The review team noted that the TRICARE system is a massive blind spot for the department when it comes to measuring quality of care and access to care.

Getting that data won’t be easy, because it involves a massive network of private doctors and hospitals across the country. DoD sends its beneficiaries to those providers via long-term contracts with three vendors who operate the TRICARE system in a structure that closely resembles an HMO.

But Dr. Jonathan Woodson, the assistant secretary of Defense for health affairs, said gaining access to more performance data from those private providers is vital, since the department is looking for a comprehensive assessment of how well its overall system is performing.

“We have to move the American health care system along to produce the data that we need to define the quality of care that is delivered, and this is going to be a major focus of our effort to produce contracts that require the delivery of information that allows us to give us information on quality of care that’s delivered in the purchased-care sector,” he said.

But DoD’s review also found major gaps in the department’s ability to conduct ongoing quality assessments within the facilities DoD owns and operates, itself.

New EHR will not solve all problems

While the Army, Air Force and Navy surgeons general are swimming in data about the performance of their own facilities, they each measure the metrics that affect patient outcomes and wait times in different ways, and there are very few datasets that look across the Military Health System as a whole and help guide future decisions.

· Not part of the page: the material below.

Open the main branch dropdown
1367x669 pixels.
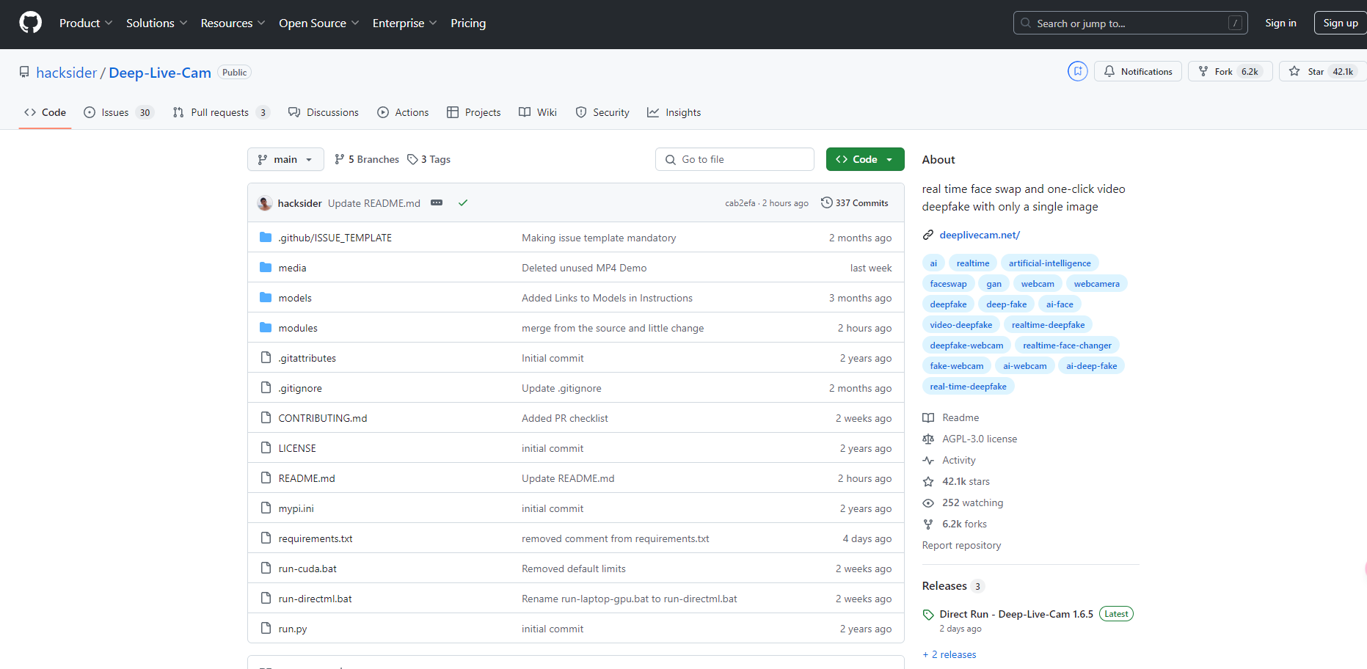pyautogui.click(x=285, y=159)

Woodson said the introduction of a new electronic health record across the military services will help matters, but won’t entirely solve the problem.

“It certainly will enhance our ability to track data, and we’re looking forward to the implementation of the new EHR,” he said. “But it’s also about building the system so that you can mine the data sets, derive the information you need and produce the actionable items that you need to work on.”

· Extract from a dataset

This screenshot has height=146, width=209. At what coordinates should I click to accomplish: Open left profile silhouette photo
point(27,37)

Officials said on Wednesday that the new review is the beginning of a process to improve the Military Health System, and not the end.

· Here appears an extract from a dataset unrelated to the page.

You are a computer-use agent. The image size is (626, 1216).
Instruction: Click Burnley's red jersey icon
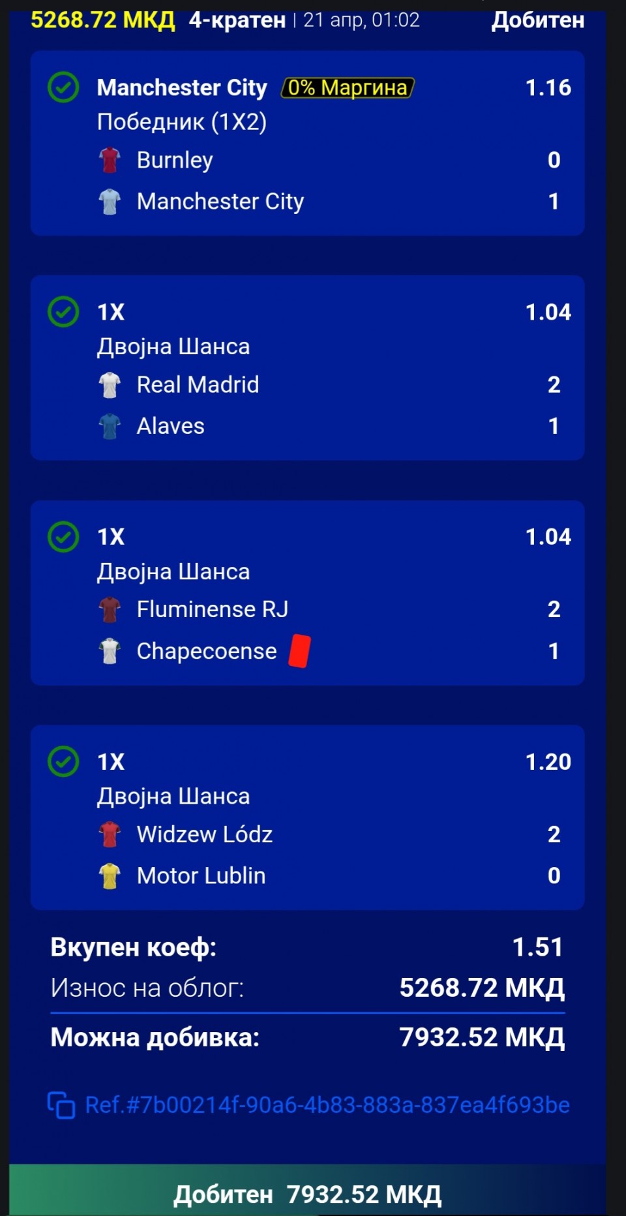[x=110, y=160]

There is much more data to collect and deconflict, including a mismatch between what patients said in surveys about their own experiences in accessing care and DoD’s measures of whether its medical centers are meeting the department’s self-imposed standards for waiting times.

For example, the review showed patients are waiting an average of 12.8 days for appointments with specialty care providers, according to medical facility data — well within DoD’s own standard of 28 days. But patient surveys show a widespread sense that military members and their families are having trouble getting appointments.

“We have heard back that our data is not actually reflecting what our beneficiaries perceive,” said Robert Work, the deputy secretary of Defense. “We are going to dive into this, and the veterans service organizations and military service organizations are going to work with us on this over the next 45 days. There’s also a difference between purchased care and the care we provide within military treatment facilities. So on the access side, we’re a little cautious right now because we want to see whether the data is telling us what is really happening. And we’re going to ask for a wide variety of different sources to help our feedback.”

This month marks the one-year anniversary of the new Defense Health Agency, an organization Congress ordered DoD to create in order to begin to knit together the military services’ three stovepiped medical organizations. DHA’s mission, so far, has been focused on consolidating the duplicative activities the three military departments had been performing on their own.

But Lt. Gen. Thomas Travis, the Air Force’s surgeon general, said the new report makes clear that the military departments need to go beyond just agreeing to use a collection of shared services for their individual health care operations.

“I think what we owe to everybody who serves in this military is a system,” Travis said. “That means that despite the fact that we provide different support for our various services — for very important reasons — as a health care system with beneficiaries and staff flowing between services, I think we need a more standardized approach, and to act like a system. I think the report helps us do that.”